Material to process
• • • • •
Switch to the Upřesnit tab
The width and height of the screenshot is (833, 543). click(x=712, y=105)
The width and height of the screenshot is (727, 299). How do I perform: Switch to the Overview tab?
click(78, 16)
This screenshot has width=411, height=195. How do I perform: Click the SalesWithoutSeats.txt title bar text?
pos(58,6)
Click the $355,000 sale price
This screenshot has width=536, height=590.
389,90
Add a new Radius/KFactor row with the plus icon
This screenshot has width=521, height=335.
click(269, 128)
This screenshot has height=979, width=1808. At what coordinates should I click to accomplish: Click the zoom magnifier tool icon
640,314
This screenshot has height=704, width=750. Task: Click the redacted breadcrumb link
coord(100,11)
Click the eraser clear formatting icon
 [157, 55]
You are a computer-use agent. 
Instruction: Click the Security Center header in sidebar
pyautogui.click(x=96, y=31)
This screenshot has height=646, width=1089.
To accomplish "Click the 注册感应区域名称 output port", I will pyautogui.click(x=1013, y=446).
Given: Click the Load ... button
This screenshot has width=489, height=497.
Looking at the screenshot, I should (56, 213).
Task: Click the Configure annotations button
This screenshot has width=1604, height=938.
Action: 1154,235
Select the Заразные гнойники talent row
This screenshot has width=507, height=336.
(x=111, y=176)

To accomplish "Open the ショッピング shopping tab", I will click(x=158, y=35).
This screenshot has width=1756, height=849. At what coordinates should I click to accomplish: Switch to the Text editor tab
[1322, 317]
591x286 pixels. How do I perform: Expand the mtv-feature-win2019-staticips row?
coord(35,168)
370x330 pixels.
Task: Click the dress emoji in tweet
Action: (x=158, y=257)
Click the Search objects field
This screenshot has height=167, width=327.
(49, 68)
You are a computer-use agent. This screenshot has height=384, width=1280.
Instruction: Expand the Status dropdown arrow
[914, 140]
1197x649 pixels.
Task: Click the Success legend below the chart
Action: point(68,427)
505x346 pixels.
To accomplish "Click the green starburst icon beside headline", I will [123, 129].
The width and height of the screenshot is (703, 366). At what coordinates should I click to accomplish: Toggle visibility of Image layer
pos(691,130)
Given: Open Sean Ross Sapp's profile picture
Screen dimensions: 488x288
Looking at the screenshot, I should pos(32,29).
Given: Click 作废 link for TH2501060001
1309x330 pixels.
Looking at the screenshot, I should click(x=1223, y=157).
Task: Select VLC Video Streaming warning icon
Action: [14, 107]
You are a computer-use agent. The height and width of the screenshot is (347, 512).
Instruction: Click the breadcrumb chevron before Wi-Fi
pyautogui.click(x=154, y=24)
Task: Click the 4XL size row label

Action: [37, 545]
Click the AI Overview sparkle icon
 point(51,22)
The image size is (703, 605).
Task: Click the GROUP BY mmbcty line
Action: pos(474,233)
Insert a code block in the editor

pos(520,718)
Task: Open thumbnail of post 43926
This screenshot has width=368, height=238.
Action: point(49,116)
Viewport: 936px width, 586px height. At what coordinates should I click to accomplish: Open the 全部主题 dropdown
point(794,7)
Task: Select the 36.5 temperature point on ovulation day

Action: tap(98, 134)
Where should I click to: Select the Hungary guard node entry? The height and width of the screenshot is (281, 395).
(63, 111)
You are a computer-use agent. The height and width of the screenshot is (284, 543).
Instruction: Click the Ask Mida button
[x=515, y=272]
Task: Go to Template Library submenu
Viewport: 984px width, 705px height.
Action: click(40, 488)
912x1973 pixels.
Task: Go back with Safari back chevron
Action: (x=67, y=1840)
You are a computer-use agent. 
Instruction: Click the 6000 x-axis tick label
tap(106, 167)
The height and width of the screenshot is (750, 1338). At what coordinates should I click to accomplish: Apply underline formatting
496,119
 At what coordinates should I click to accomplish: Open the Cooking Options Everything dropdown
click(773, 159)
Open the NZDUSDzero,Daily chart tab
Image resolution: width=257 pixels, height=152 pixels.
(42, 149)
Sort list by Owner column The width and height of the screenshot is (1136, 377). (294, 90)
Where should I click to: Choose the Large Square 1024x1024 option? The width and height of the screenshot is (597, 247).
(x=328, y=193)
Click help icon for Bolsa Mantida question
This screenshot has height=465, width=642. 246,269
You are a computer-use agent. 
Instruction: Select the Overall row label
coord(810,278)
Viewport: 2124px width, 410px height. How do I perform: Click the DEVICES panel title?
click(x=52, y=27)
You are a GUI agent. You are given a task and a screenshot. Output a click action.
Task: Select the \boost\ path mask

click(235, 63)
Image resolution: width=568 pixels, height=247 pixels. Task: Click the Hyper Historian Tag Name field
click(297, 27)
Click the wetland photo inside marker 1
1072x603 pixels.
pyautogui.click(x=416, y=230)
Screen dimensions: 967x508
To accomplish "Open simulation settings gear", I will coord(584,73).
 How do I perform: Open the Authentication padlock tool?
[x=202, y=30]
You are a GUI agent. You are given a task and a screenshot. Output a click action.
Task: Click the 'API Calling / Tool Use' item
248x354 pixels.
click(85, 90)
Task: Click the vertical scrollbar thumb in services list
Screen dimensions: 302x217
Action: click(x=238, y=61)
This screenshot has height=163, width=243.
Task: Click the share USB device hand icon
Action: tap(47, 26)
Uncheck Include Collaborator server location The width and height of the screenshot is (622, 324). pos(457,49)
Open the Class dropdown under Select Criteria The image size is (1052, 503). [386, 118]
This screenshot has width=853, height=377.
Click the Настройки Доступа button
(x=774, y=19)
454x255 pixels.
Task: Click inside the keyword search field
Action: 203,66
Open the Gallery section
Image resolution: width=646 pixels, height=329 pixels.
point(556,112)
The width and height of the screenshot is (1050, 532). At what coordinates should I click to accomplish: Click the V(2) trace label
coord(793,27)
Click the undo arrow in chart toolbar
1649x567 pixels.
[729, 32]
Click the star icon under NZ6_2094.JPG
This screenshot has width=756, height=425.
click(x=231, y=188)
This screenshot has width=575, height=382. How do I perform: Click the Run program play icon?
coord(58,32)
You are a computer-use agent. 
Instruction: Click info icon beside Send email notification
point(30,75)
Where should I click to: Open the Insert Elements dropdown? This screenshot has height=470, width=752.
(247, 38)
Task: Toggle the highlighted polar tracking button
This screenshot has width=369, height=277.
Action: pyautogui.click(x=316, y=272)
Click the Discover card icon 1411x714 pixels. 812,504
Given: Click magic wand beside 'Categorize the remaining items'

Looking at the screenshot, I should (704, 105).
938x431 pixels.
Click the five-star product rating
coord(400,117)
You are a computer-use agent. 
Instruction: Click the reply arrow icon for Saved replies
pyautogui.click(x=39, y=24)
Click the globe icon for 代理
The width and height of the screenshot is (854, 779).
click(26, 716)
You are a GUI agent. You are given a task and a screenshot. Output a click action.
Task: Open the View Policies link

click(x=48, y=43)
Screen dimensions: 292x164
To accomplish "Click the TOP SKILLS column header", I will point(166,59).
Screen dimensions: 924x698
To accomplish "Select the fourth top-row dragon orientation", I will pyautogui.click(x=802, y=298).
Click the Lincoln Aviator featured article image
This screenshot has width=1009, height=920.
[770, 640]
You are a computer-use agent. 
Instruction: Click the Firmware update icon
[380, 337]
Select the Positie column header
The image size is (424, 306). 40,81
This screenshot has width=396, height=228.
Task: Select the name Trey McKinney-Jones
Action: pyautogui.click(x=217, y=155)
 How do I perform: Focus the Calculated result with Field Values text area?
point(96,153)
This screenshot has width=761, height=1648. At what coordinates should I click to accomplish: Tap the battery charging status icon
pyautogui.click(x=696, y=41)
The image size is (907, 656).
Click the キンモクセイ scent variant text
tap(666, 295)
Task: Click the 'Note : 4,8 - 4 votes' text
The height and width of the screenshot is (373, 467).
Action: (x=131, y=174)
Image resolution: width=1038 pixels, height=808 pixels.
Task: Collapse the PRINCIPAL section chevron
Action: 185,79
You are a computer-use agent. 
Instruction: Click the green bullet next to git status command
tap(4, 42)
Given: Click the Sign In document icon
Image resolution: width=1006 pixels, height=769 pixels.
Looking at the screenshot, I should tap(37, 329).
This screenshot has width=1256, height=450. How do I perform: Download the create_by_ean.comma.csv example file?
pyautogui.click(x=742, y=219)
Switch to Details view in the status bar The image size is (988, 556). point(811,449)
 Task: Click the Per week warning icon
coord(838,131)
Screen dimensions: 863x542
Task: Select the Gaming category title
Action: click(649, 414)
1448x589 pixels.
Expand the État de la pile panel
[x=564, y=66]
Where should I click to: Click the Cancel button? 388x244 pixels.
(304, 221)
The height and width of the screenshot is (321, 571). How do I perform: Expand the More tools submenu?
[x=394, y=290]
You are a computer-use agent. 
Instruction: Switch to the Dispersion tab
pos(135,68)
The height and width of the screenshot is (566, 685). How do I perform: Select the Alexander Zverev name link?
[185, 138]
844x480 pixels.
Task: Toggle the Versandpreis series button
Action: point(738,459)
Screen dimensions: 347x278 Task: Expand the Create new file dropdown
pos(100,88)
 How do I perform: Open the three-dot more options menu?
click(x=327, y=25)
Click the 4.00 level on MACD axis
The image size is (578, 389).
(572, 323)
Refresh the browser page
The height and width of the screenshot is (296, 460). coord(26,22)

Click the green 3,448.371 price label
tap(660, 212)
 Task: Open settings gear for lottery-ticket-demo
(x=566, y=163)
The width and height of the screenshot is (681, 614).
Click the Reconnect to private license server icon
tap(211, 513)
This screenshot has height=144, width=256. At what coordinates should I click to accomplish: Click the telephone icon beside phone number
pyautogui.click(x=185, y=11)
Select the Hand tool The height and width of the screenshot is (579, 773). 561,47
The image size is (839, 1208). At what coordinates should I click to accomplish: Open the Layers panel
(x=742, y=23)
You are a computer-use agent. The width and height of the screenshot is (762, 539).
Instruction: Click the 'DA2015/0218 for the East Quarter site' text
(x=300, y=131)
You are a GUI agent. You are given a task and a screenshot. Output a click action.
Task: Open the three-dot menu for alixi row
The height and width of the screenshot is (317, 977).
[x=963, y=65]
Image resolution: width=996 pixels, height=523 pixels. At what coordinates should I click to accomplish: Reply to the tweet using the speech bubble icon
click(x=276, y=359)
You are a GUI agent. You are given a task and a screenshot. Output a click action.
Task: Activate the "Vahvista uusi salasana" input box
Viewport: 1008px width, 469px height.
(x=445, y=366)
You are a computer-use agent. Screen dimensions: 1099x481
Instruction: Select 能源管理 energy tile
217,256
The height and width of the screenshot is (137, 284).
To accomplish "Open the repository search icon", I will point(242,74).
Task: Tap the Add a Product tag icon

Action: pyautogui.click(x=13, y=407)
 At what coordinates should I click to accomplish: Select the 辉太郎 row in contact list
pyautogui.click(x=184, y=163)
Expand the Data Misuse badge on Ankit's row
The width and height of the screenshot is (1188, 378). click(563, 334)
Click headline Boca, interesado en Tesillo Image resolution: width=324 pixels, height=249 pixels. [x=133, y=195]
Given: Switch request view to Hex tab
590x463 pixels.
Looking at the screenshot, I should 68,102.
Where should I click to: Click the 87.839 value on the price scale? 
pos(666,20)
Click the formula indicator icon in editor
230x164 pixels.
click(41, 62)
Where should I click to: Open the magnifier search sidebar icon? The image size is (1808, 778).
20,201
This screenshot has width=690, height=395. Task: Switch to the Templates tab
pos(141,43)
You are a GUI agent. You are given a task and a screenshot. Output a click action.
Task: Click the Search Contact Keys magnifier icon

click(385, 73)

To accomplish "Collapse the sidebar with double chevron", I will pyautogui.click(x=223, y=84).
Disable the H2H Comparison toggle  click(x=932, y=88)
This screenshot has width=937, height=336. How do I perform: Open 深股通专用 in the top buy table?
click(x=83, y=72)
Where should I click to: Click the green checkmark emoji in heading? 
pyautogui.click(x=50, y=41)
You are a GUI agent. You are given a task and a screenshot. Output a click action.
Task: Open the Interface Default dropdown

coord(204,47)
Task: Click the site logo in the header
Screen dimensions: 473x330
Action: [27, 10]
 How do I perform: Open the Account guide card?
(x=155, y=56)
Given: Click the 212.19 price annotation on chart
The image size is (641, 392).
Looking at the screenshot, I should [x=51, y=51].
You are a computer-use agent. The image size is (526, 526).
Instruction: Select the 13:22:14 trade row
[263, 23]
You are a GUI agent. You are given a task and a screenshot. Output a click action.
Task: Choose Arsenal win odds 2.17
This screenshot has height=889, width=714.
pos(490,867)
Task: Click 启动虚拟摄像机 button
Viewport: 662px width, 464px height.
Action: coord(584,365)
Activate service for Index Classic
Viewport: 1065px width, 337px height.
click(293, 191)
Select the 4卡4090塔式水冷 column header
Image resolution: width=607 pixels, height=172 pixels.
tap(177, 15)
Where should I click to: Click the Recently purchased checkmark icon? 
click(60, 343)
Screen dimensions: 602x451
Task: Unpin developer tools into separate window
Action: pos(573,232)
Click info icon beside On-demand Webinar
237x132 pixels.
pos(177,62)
• • • • •
Assigned task
Copy each line of the entries that includes the word "headline".

Result
To accomplish "Click the green starburst icon beside headline", I will [123, 129].
Click headline Boca, interesado en Tesillo Image resolution: width=324 pixels, height=249 pixels. [x=133, y=195]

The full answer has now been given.